Supply remains strong, too. The Organization of the Petroleum Exporting Countries’ recently agreed upon production increases have added a cushion. Some 411,000 barrels a day will come on in July, with more expected before November. Additionally, Iran’s oil exports haven’t stopped, and its strategic reserves remain sufficient to smooth short-term disruption. China, the largest importer of Iranian crude, has hedged its exposure to supply disruption; it has 1.18 billion barrels stockpiled.
But it would be a mistake to focus only on today’s trading floors or this week’s price ticks. The broader geopolitical risk premium is rising. Markets may not fully price that in immediately—but the risks are cumulative and persistent. Iran’s response could create rolling instability across energy and shipping markets. That is especially true if Iran reaches for many of the unconventional weapons in its arsenal, such as cyberattacks and low-grade interference with maritime shipping.

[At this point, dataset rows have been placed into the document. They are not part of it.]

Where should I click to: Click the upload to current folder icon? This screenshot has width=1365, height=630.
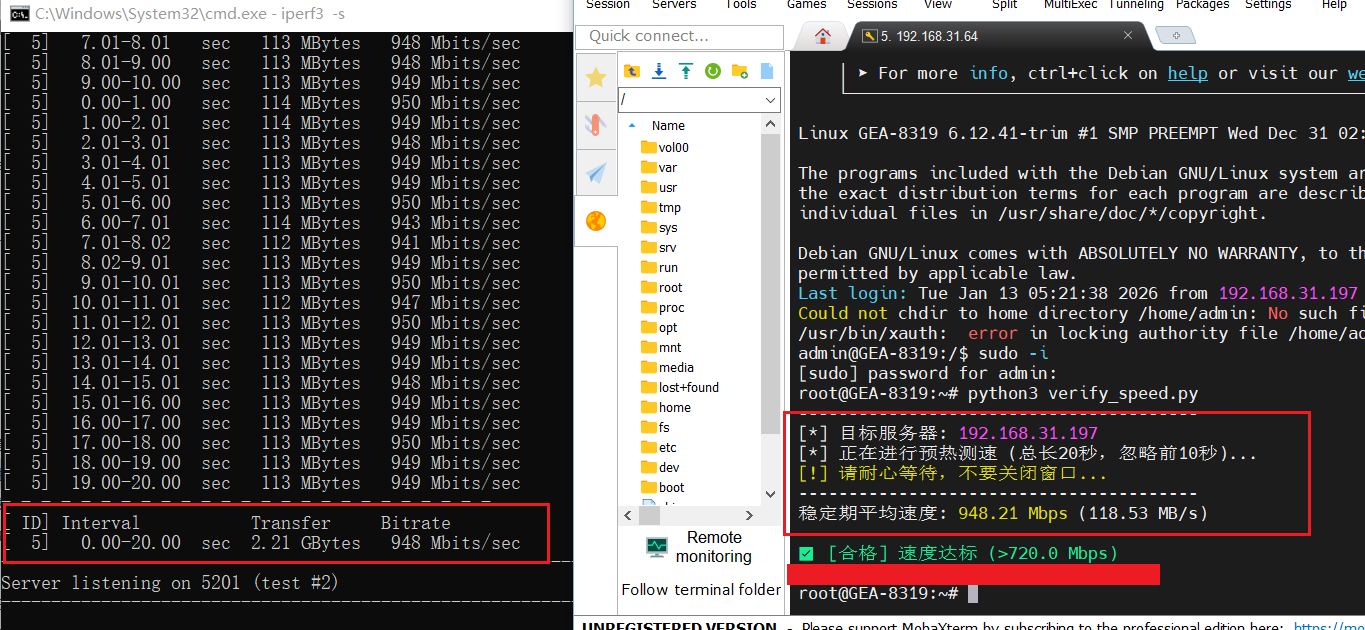point(686,71)
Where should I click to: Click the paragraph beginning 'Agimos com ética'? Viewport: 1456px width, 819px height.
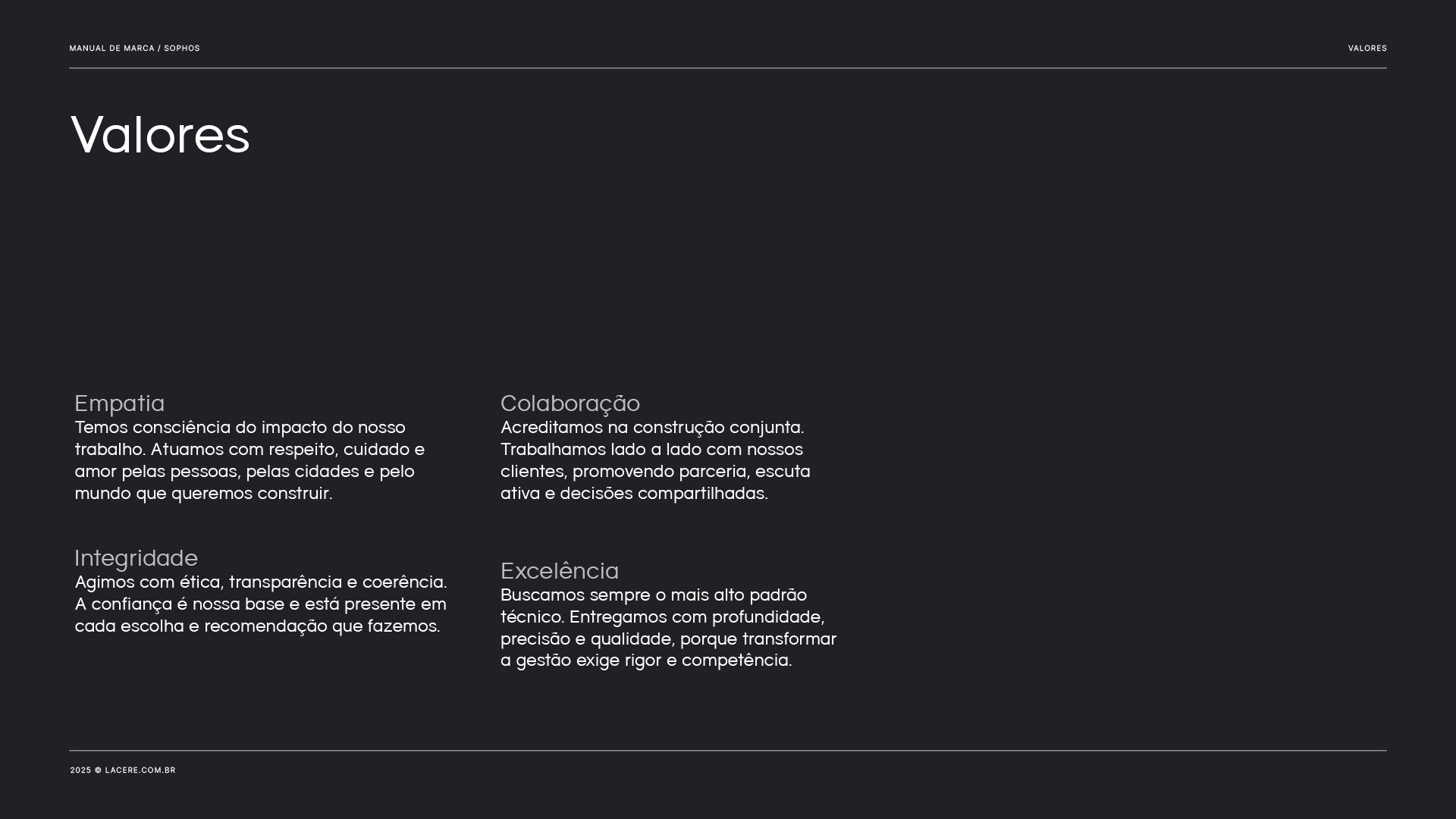(x=261, y=604)
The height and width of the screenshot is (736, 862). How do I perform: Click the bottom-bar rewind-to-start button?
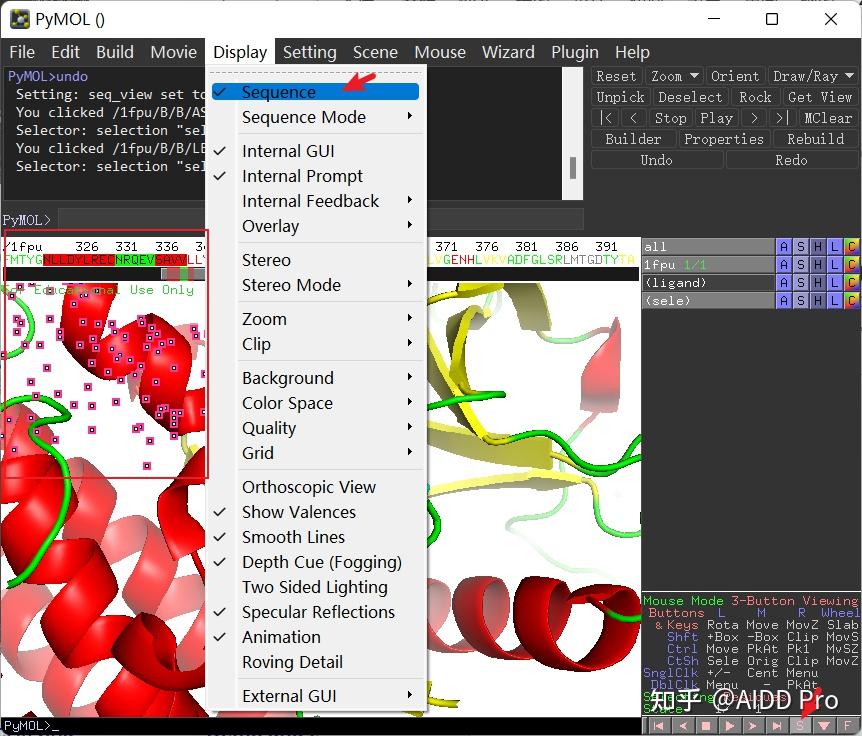tap(658, 726)
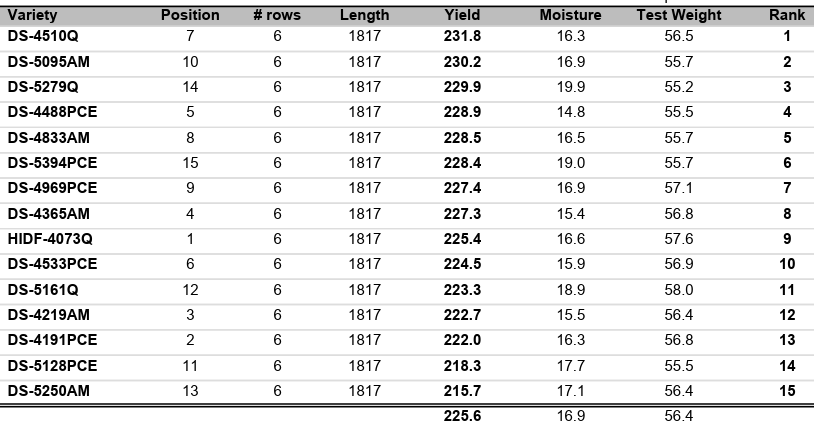Click moisture value 19.9
The height and width of the screenshot is (426, 814).
tap(570, 87)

The U.S. is urging Iran to restrain itself. But Tehran will find it unpalatable to negotiate from a position of weakness without its prior nuclear leverage. Monday’s round of military retaliation against U.S. forces shows that Iran may be willing to risk a full-scale war with the U.S. The damage from that attack was minimal, but it may prompt further rounds of retaliation from the U.S., and the situation will remain volatile.
Tehran and its allies have both conventional and unconventional tools to fight back, from missiles and drones to cyberwarfare. Precedent suggests Iran will likely retaliate asymmetrically, which could include indirect attacks on U.S. assets, interests, or allies.
Iran’s Strait of Hormuz remains the most strategically vulnerable chokepoint in global energy markets, for oil and LNG. Roughly one-third of all seaborne oil and 20% of LNG passes through it daily. Goldman Sachs noted this week that the threat of a one-month blockage could bring oil as high as $110. Few analysts believe an attempt to close the strait will be Iran’s first retaliatory move, though it can’t be ruled out.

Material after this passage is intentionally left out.